字符感知Transformer学习不规则形态模式但无法像人类一样泛化 (Character-aware Transformers Learn an Irregular Morphological Pattern Yet None Generalize Like Humans)

Whether neural networks can serve as cognitive models of morphological learning remains an open question. Recent work has shown that encoder-decoder models can acquire irregular patterns, but evidence that they generalize these patterns like humans is mixed. We investigate this using the Spanish \emph{L-shaped morphome}, where only the first-person singular indicative (e.g., \textit{pongo} `I put') shares its stem with all subjunctive forms (e.g., \textit{ponga, pongas}) despite lacking apparent phonological, semantic, or syntactic motivation. We compare five encoder-decoder transformers varying along two dimensions: sequential vs. position-invariant positional encoding, and atomic vs. decomposed tag representations. Positional encoding proves decisive: position-invariant models recover the correct L-shaped paradigm clustering even when L-shaped verbs are scarce in training, whereas sequential positional encoding models only partially capture the pattern. Yet none of the models productively generalize this pattern to novel forms. Position-invariant models generalize the L-shaped stem across subjunctive cells but fail to extend it to the first-person singular indicative, producing a mood-based generalization rather than the L-shaped morphomic pattern. Humans do the opposite, generalizing preferentially to the first-person singular indicative over subjunctive forms. None of the models reproduce the human pattern, highlighting the gap between statistical pattern reproduction and morphological abstraction.

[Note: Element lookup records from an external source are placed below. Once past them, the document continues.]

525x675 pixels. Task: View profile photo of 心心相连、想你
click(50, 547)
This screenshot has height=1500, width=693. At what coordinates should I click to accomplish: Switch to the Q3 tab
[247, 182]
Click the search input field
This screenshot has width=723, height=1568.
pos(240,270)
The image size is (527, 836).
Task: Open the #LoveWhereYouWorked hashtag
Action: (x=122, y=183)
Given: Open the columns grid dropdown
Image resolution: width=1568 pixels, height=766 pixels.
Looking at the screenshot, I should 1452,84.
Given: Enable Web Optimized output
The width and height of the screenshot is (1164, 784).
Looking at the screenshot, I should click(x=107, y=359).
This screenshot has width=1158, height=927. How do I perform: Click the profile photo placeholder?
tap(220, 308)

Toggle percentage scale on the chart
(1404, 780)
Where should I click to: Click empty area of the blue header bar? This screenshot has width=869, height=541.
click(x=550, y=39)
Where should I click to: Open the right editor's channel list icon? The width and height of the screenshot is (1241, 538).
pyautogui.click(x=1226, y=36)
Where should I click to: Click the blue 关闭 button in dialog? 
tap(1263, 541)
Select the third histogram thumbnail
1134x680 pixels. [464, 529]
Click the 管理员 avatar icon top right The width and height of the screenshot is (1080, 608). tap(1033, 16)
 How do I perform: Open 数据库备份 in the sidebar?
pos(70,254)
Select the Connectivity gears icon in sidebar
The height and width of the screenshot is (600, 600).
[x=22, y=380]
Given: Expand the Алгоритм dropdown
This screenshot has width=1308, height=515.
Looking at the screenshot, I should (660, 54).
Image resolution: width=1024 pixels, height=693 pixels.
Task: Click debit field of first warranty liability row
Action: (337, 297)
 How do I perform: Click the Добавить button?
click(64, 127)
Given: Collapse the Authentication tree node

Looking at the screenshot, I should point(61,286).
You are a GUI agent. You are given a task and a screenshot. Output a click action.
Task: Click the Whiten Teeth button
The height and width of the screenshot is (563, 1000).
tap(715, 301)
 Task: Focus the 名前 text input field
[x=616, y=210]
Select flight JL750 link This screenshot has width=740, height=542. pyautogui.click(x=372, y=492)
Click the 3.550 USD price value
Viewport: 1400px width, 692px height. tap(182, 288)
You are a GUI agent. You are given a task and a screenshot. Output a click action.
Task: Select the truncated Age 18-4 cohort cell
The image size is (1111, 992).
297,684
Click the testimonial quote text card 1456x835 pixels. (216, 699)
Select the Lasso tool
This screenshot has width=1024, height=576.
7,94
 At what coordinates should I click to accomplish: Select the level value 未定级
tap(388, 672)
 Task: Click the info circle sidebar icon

翻译：神经网络能否作为形态学习的认知模型仍是一个开放问题。近期研究表明编码器-解码器模型能够习得不规则模式，但其是否像人类一样泛化这些模式的证据尚不明确。本研究通过西班牙语中的"L形语素"现象探讨该问题：尽管缺乏明显的音系、语义或句法动因，第一人称单数直陈式（如pongo"我放置"）的词干却与所有虚拟式形式（如ponga、pongas）保持一致。我们比较了五种编码器-解码器Transformer模型，这些模型在两方面存在差异：序列式与位置不变式位置编码，以及原子式与分解式标签表征。实验表明位置编码具有决定性作用：当训练数据中L形动词稀缺时，位置不变模型仍能恢复正确的L形范式聚类，而序列式位置编码模型仅能部分捕获该模式。然而所有模型均未能将此模式有效泛化至新形式：位置不变模型能在虚拟式范畴内泛化L形词干，却无法将其扩展至第一人称单数直陈式，形成基于语气的泛化而非真正的L形语素模式。人类则呈现相反趋势——优先向第一人称单数直陈式而非虚拟式形式泛化。所有模型均未复现人类泛化模式，这凸显了统计模式复现与形态抽象能力之间的本质差异。